Cognitive behavioral therapy for insomnia (CBT-I) is now considered a first-line treatment for menopausal insomnia. It works by restructuring the habits and thought patterns that keep insomnia going: things like spending too long in bed, clock-watching, and catastrophizing about the next day. A scoping review found that CBT-I consistently improved sleep quality and reduced insomnia severity in menopausal women, outperforming sleep restriction therapy and sleep hygiene education alone. Improvements lasted up to six months after treatment ended.
Across general insomnia research, CBT-I reduces the time it takes to fall asleep by about 19 minutes and cuts middle-of-the-night wake time by about 26 minutes, while improving sleep efficiency by 10%. Many therapists offer it in four to eight sessions, and online CBT-I programs have also shown effectiveness if in-person therapy isn’t accessible.
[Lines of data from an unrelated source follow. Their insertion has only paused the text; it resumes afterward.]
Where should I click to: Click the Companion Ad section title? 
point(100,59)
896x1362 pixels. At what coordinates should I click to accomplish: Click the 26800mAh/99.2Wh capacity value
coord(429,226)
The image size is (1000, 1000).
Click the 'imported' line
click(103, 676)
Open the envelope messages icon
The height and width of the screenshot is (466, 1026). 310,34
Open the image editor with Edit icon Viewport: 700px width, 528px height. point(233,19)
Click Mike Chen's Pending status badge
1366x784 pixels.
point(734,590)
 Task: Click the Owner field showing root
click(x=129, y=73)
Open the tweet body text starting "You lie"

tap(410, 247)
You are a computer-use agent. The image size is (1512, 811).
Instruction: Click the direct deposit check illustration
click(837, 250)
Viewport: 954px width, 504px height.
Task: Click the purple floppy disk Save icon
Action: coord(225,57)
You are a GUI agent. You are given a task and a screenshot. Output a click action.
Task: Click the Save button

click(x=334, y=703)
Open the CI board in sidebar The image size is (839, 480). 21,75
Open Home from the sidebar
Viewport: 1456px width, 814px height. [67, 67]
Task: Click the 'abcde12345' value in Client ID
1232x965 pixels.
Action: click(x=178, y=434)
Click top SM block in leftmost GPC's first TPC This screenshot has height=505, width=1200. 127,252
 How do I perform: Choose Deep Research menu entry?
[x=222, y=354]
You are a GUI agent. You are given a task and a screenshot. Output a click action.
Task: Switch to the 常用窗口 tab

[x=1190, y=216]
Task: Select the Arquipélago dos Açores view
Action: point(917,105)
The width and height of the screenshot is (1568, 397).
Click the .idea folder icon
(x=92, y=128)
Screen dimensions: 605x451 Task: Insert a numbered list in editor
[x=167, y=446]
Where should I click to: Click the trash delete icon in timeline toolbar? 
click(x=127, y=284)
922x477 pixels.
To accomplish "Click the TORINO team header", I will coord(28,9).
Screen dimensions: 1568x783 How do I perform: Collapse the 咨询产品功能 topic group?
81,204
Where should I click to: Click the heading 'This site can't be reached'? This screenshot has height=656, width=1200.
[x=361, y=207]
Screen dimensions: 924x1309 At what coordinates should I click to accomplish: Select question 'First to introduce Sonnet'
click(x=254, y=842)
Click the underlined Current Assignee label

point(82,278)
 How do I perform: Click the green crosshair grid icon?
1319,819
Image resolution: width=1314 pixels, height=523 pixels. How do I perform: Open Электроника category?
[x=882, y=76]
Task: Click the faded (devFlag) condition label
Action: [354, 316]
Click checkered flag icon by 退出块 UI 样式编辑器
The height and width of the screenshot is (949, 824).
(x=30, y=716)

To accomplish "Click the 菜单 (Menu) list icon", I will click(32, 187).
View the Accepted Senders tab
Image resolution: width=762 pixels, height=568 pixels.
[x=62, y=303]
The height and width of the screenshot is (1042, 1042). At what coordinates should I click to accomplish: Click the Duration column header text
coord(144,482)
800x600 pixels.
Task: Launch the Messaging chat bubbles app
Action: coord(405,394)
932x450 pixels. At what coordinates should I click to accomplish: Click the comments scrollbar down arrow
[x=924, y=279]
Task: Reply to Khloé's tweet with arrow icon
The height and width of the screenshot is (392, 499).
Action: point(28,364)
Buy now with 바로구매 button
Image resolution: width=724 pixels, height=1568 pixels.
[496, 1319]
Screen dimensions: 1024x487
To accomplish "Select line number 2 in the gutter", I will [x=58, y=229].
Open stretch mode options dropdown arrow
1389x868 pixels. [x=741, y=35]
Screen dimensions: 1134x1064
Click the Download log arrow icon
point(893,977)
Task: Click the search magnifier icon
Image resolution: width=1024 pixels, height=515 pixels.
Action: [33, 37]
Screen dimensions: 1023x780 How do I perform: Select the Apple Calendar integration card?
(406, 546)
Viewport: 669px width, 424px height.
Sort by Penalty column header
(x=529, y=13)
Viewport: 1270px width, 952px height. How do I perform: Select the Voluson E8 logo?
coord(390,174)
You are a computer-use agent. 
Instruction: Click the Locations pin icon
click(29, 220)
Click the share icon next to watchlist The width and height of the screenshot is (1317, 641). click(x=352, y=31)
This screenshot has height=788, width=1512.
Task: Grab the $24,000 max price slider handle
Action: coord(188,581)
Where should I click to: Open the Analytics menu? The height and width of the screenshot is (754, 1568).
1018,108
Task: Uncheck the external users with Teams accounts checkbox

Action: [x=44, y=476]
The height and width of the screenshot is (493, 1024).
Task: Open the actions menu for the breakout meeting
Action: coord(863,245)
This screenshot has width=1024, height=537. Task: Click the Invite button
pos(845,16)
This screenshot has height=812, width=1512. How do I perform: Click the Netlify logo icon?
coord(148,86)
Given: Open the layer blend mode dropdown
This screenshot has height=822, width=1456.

Herbal Supplements: What the Trials Show
Black cohosh and red clover are the two most popular herbal supplements marketed for menopause. In a four-arm randomized controlled trial comparing black cohosh, red clover, hormone therapy, and placebo over 12 months, neither supplement outperformed placebo for reducing hot flashes. The placebo group saw a 63% reduction in vasomotor symptoms, red clover saw 57%, and black cohosh saw just 34%. Only hormone therapy, at 94% reduction, was significantly better than placebo.
Black cohosh actually increased vasomotor symptoms compared to placebo at the three-month mark, though that difference disappeared over time. Red clover did show one bright spot: a significant improvement in anxiety scores. But for the core complaint of hot flashes, neither herb delivered meaningful relief beyond what a sugar pill achieved.
This doesn’t mean supplements are harmful for most people, but the evidence says they’re unlikely to solve your hot flash problem. The strong placebo response (63% improvement) also explains why so many women feel convinced a given supplement works. Improvement would likely have happened regardless.
Putting It Together
Menopause symptoms cluster differently for each person, so there’s no single protocol. If hot flashes dominate your experience, hormone therapy is the strongest option, with non-hormonal prescriptions as a distant second. If vaginal dryness or urinary issues are the main concern, local vaginal estrogen or DHEA can be highly effective without systemic hormone exposure. For the metabolic shifts (weight redistribution, bone loss, rising cardiovascular risk), consistent high-intensity resistance training and a vegetable-rich, whole-food diet address multiple problems at once. And if sleep has fallen apart, CBT-I offers lasting improvement without medication side effects.
Most women benefit from layering several of these strategies rather than relying on any single one. The combination of strength training, dietary changes, and targeted treatment for your most bothersome symptoms tends to produce the broadest improvement in how you feel day to day.